RECORDS FOR THE TASK
* start *
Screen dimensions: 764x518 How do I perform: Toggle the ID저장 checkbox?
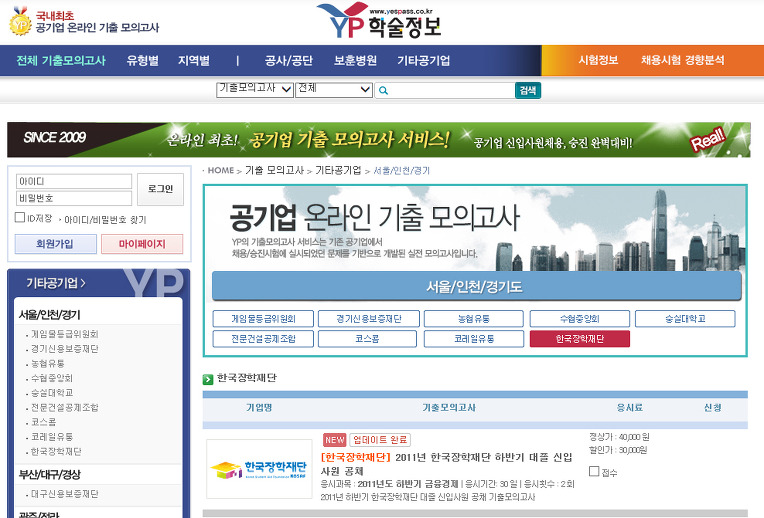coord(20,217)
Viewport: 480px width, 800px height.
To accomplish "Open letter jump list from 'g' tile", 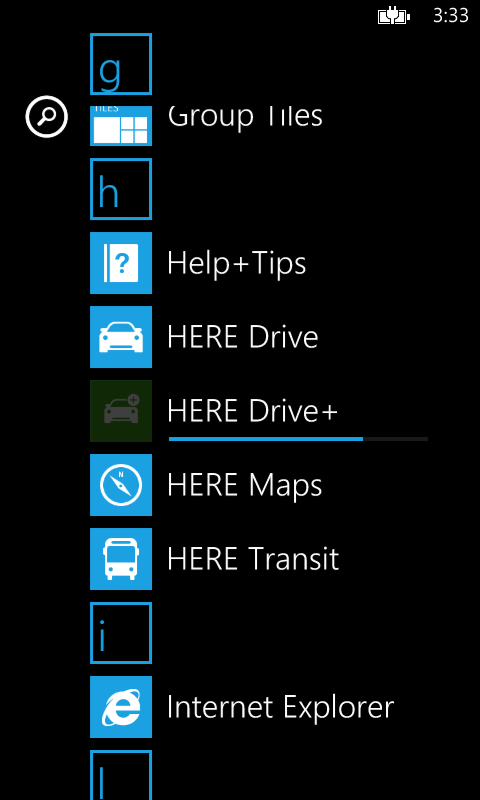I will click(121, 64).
* end *
* start *
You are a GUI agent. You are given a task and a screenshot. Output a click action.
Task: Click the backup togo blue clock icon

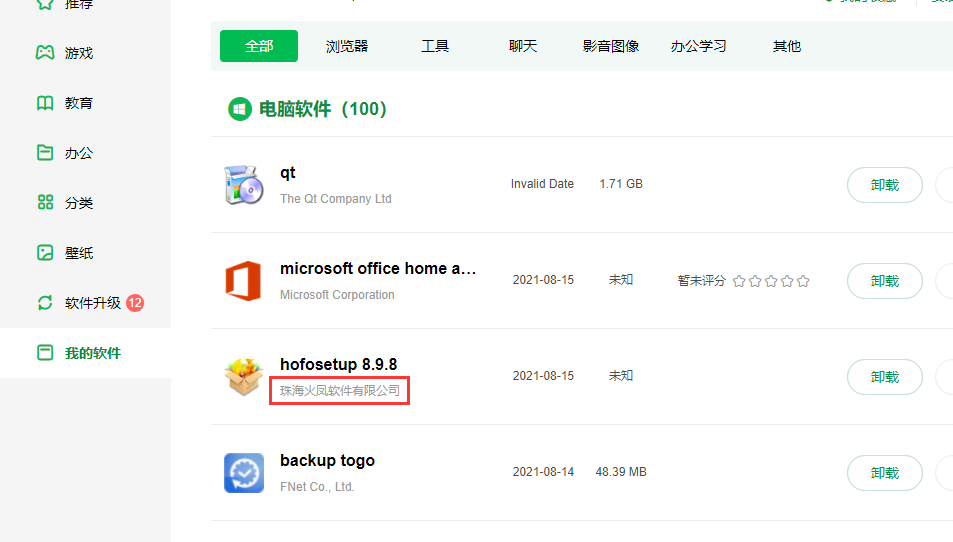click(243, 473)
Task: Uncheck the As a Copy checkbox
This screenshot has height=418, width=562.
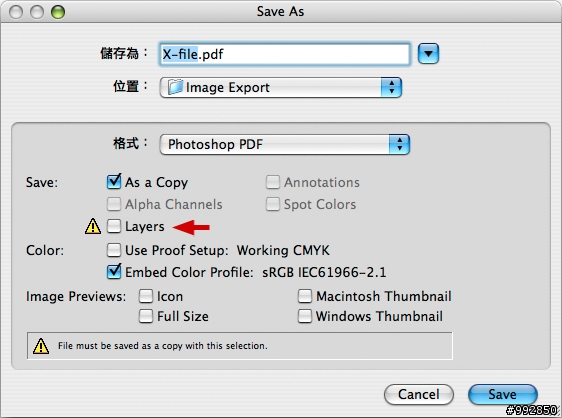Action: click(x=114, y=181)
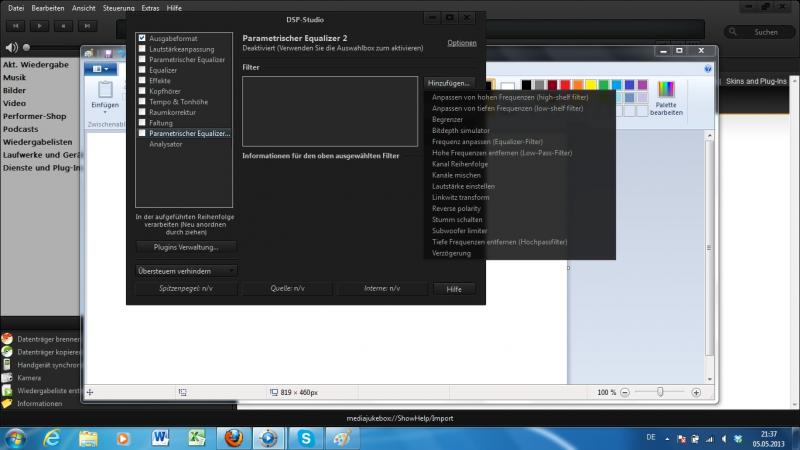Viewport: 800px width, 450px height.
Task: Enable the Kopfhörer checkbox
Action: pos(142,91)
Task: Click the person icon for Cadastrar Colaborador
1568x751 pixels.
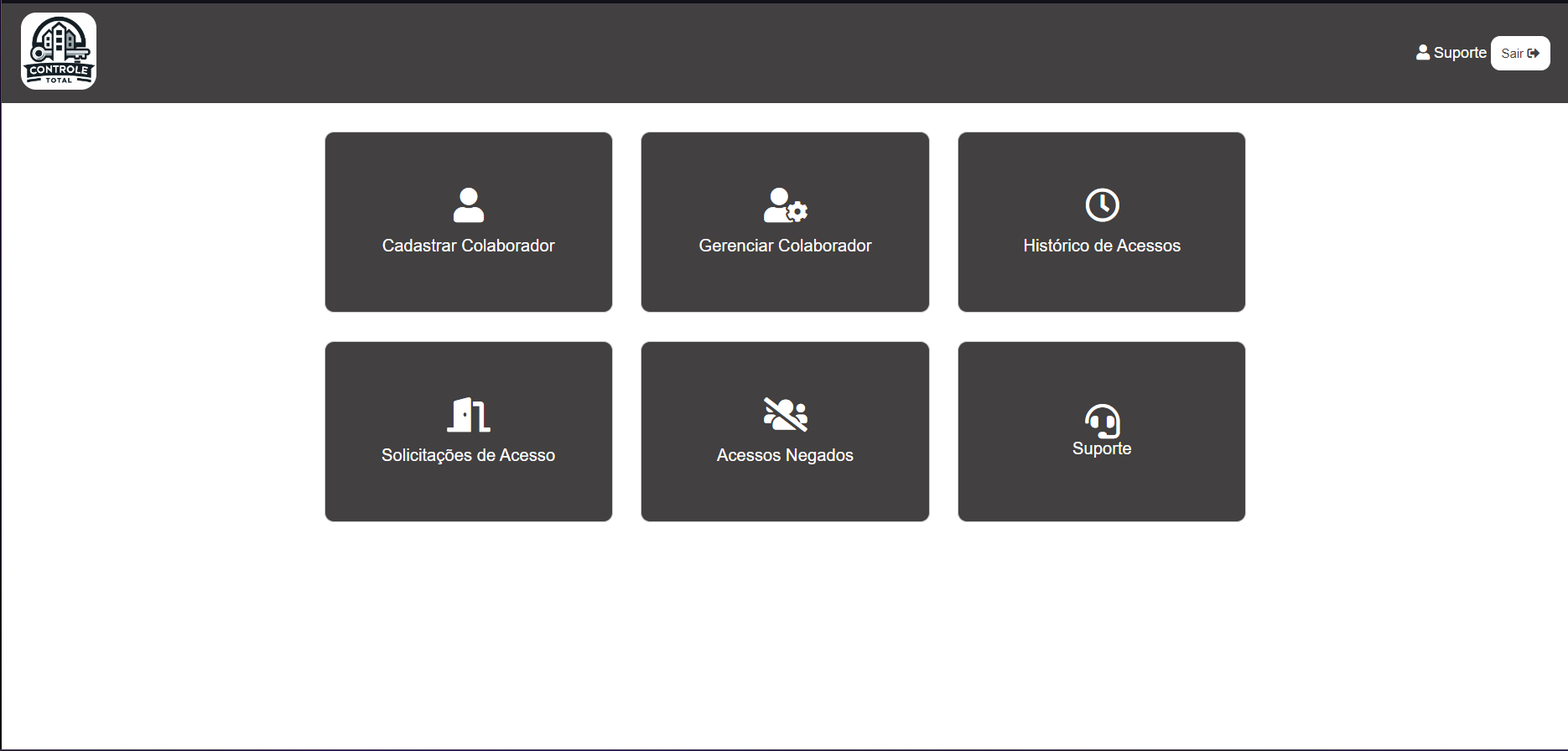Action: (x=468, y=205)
* end *
* start *
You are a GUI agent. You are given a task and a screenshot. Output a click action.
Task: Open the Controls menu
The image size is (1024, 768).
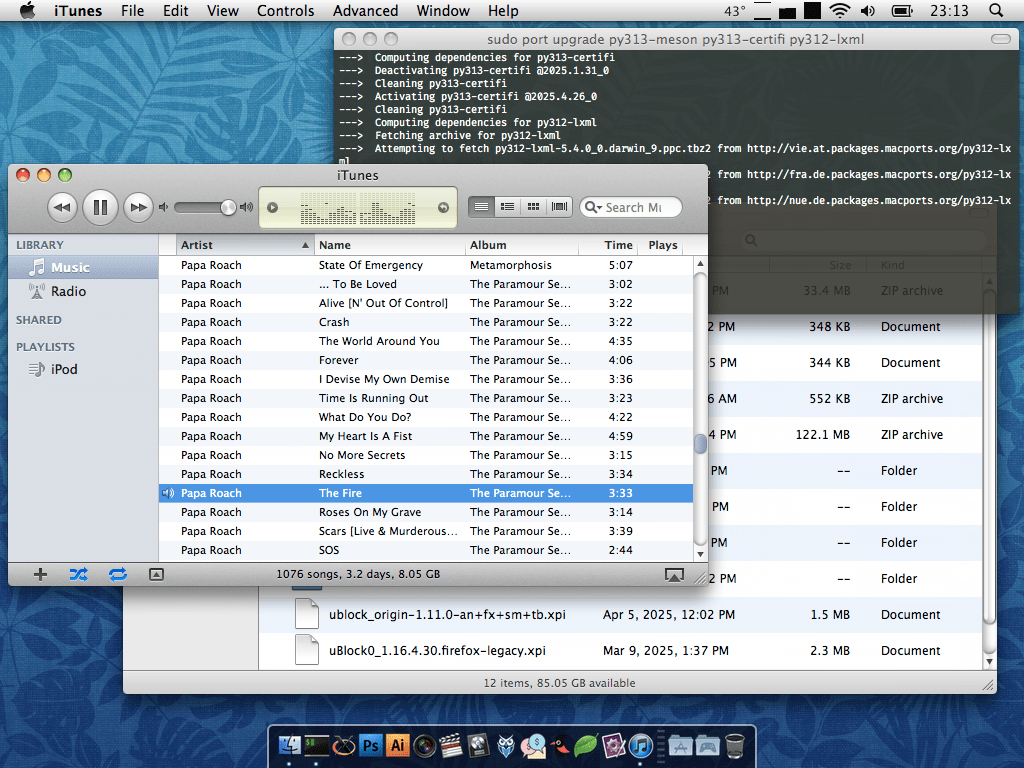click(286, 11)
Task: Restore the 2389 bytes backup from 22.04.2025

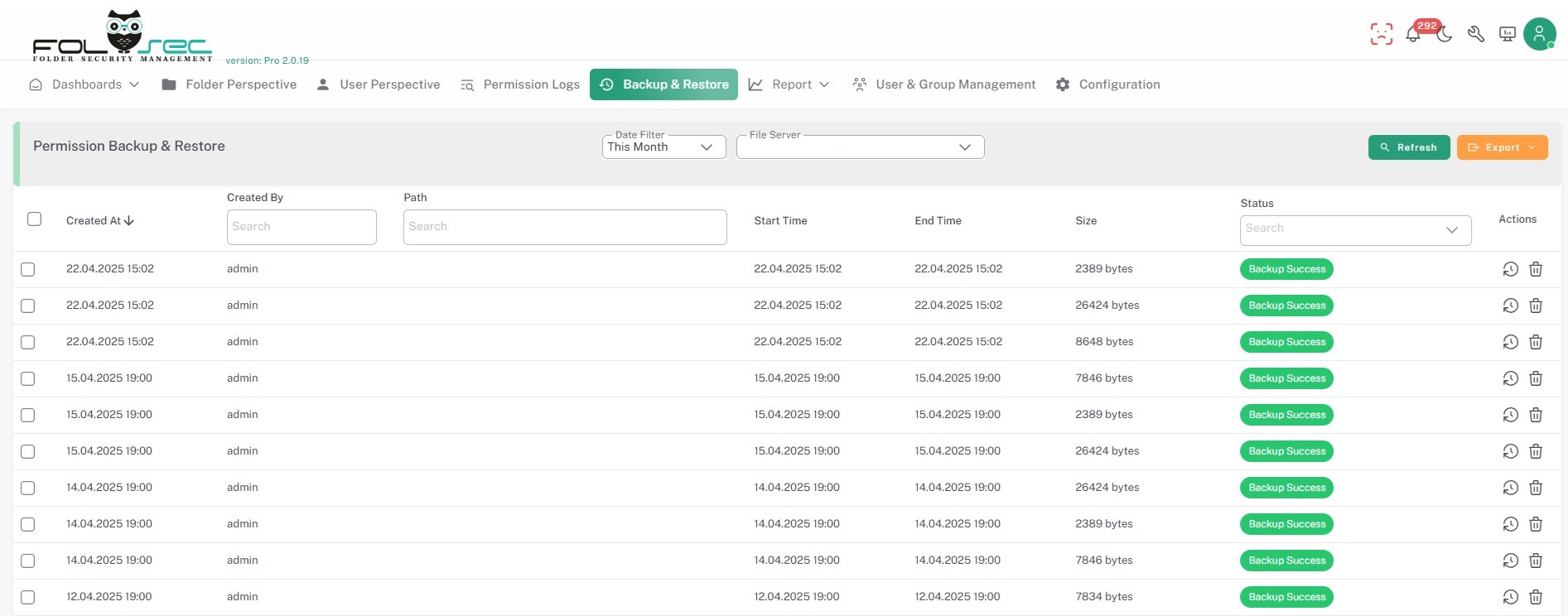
* end *
OBJECTIVE
Copy out word for word the lines starting with the line that contains "Task: Click the person" and going on through the line that contains "Action: (x=468, y=205)", and leave the pictures out of your answer.

WORKED SOLUTION
Task: Click the person icon for Cadastrar Colaborador
1568x751 pixels.
Action: (x=468, y=205)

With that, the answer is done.